DOCUMENT PASSAGE =>
>>

In the solution to the post here: Number of $h$ hop paths between two vertices with shortest path $s$ on an $n$ sided polygon., @hdighfan mentions the following recurrence and its solution.
$$ f(s, h) = \begin{cases} 1 & h = 0, s = 0 \\ 0 & h = 0, s \neq 0 \\ f(s+1, h-1) + f(s-1, h-1) & h > 0. \end{cases} $$ This recurrence has solution $$ f(s, h) = \begin{cases} \binom{h}{(h+s)/2} & h = s \bmod{2} \\ 0 & h \neq s \bmod{2}, \end{cases} $$ where $\binom{n}{r}$ is defined to be $0$ for $r < 0$ or $r > n$.
I'm still lost as to how one would go about deriving the solution for a two-dimensional recurrence like this?

<<

WORK TO DO =>
(1) Answer these questions about the forum post on the recurrence:
(a) Who mentions the recurrence?
(b) What value does f(s, h) take when h = 0 and s ≠ 0?
(c) For which values of r is $\binom{n}{r}$ defined to be 0?
(2) From the forum post on the recurrence, copy out word for word the part that opens with the words containing "In the solution" and closes with "and its solution.".

DATA SHOWN =>
>>

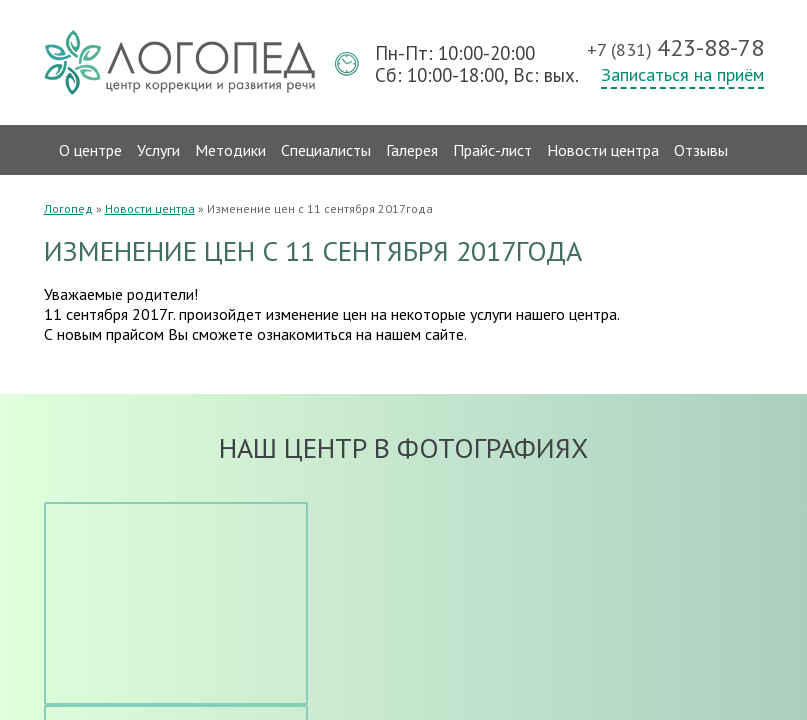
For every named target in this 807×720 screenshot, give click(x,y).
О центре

<<

SOLUTION SET =>
(1)
(a) @hdighfan
(b) 0
(c) r < 0 or r > n

(2)
In the solution to the post here: Number of $h$ hop paths between two vertices with shortest path $s$ on an $n$ sided polygon., @hdighfan mentions the following recurrence and its solution.